Whether you’re a freshman or a senior, studying abroad or going to college in your hometown – it’s natural to have a period of adjustment when you leave home.
Experiencing new things and meeting different people can be exciting and stressful at the same time. Sometimes, it can make you feel a deep desire to return to the people and situations you know best.
The good news is that homesickness goes away eventually. As you gradually get used to your new surroundings, you’ll grow more comfortable. You’ll also gain a sense of confidence and independence by knowing that you can learn to adjust. Here are some tips to help ease your transition.
Accept that things will be different, but different isn’t bad or wrong. Part of maturing is learning to be flexible in different situations, so this is all part of the process of preparing you for a fantastic future.
Bring a piece of home. Pack special items that remind you of home and give you comfort like your pillow, stuffed animals, pictures, posters, music, and specialty food items.
Focus on what you’re gaining. Instead of thinking about everything you’re missing, focus on what you’re gaining by being away. Think about all the new experiences you can share with friends and family when you return.
Know that you’re not alone. Everyone who is new is in the same boat so find a buddy to go exploring. Walk around and learn the campus and city. The more familiar you become with your new surroundings, the more your feelings of homesickness will fade.

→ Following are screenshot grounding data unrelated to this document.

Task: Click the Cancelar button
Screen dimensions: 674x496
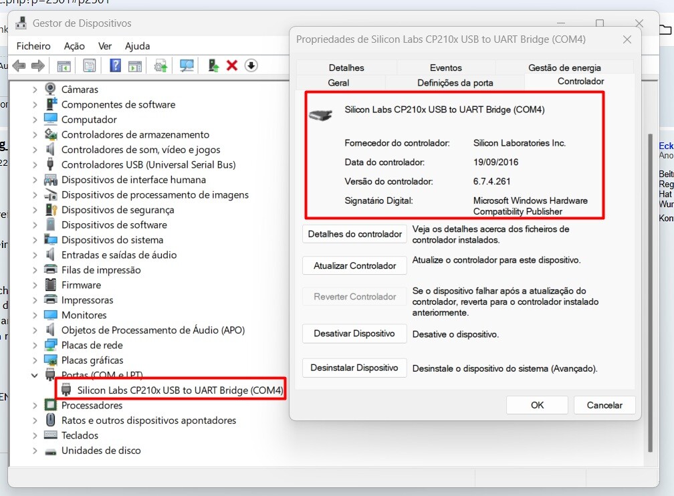Action: (x=604, y=405)
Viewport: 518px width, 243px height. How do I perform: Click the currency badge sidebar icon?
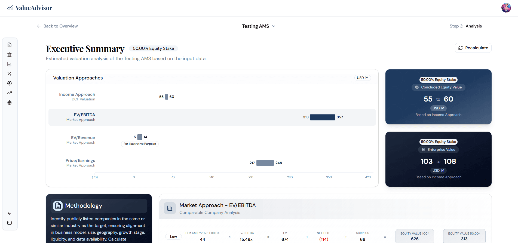pos(10,83)
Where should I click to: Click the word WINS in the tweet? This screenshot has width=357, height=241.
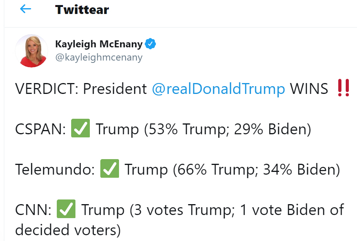[x=309, y=89]
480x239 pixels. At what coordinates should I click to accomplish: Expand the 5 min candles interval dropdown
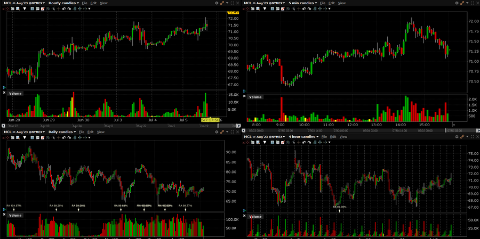pos(302,3)
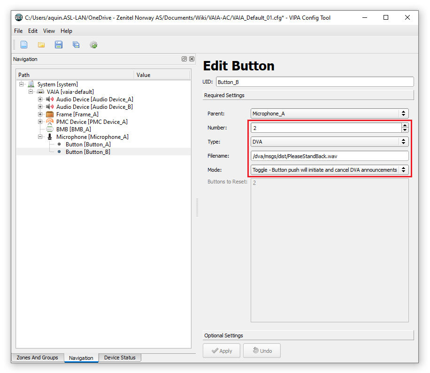Collapse the Microphone_A tree node

[x=40, y=137]
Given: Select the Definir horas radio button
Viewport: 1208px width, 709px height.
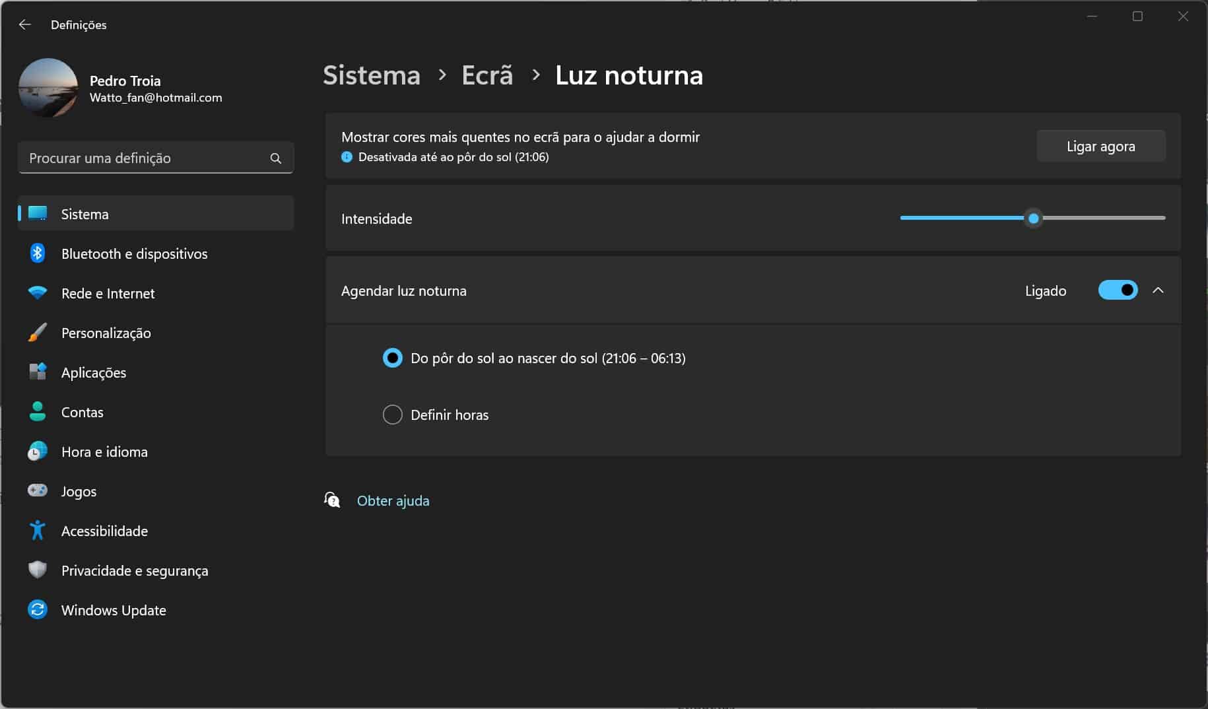Looking at the screenshot, I should click(393, 415).
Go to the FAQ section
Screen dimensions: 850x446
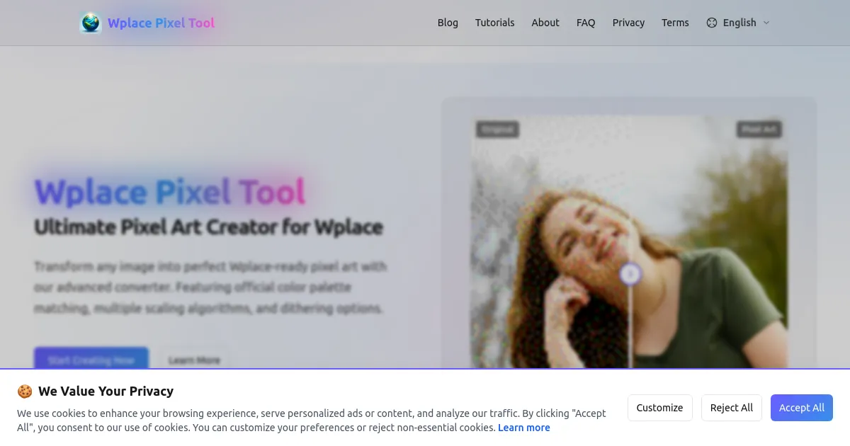pos(586,23)
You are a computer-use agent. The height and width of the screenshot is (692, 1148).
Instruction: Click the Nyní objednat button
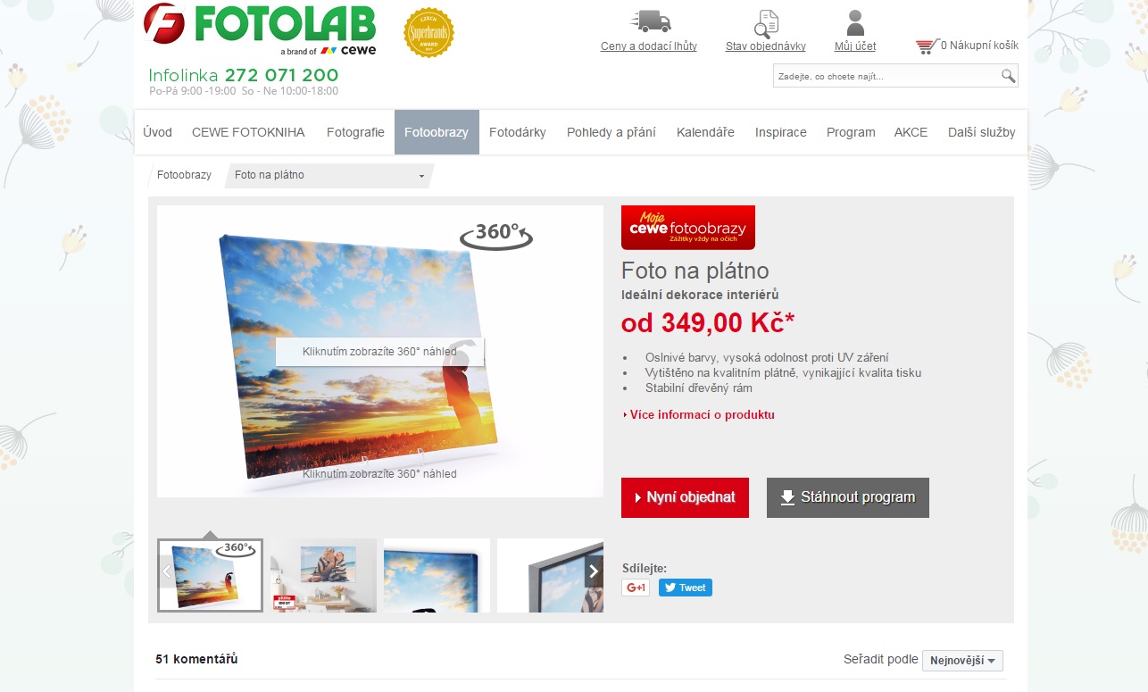click(685, 497)
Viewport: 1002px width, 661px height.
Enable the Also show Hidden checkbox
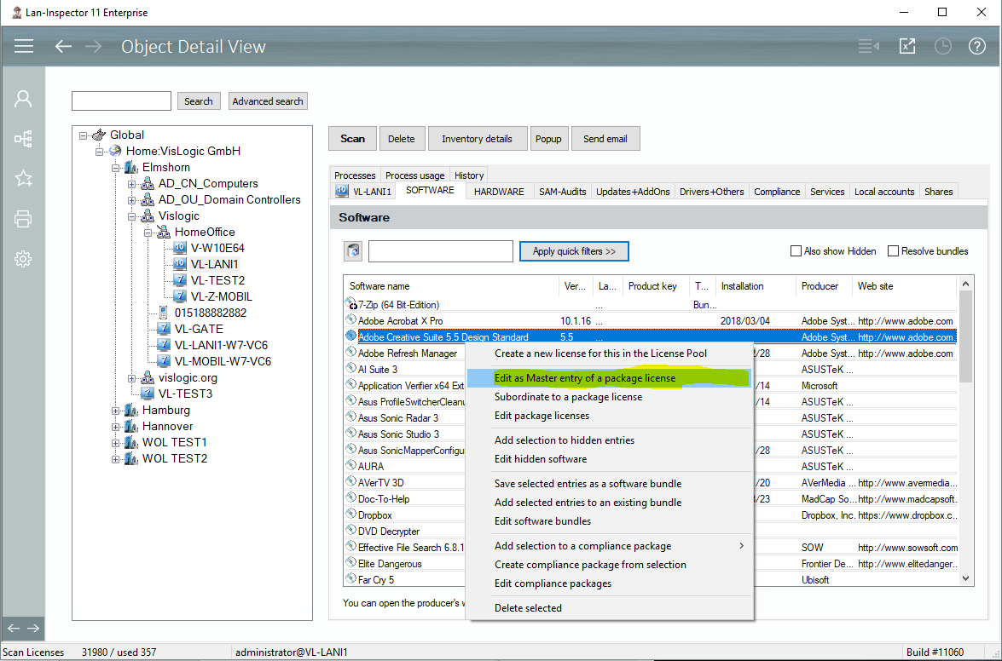tap(796, 251)
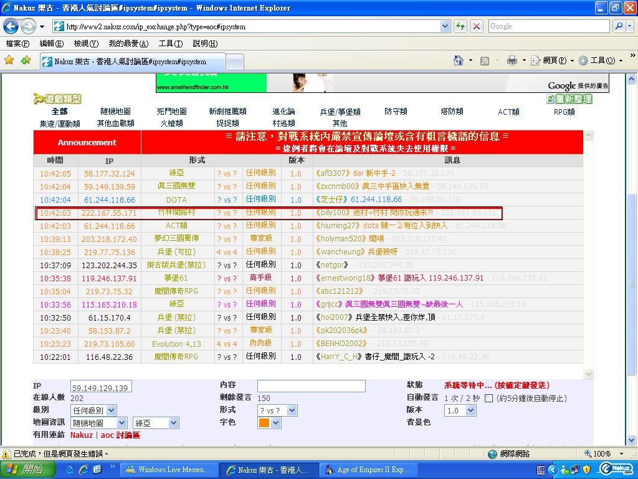Open the 版本 1.0 dropdown
The width and height of the screenshot is (638, 479).
(x=460, y=410)
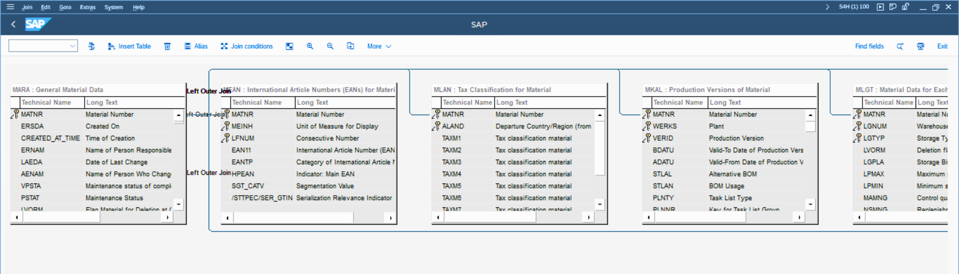This screenshot has width=959, height=274.
Task: Go back with the left arrow icon
Action: point(13,25)
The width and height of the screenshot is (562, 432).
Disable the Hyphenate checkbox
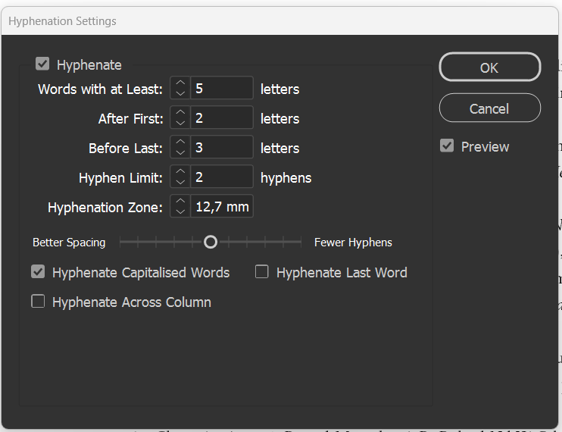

Keep in touch. You’re never more than a call or click away from friends and family. Make an effort to explore and learn new things about your environment so you can share your experiences with them.
Get involved. Join a club, study group, or find a part-time job that will get you involved with other people. Knowing that you will see the same faces and interact on a regular schedule helps a lot.
Plan a visit. Invite friends and family to visit you and act as their tour guide. It also helps to schedule a trip back home, but avoid going home every weekend. You’ll gain more confidence by sticking it out and finding new things to do.
Talk about your feelings. Homesickness is natural. It doesn’t mean you are weak, only that you have experienced love and security in your home life – and that’s a good thing! If you find you are having trouble coping, talk to a friend, roommate, RA, or a campus counselor.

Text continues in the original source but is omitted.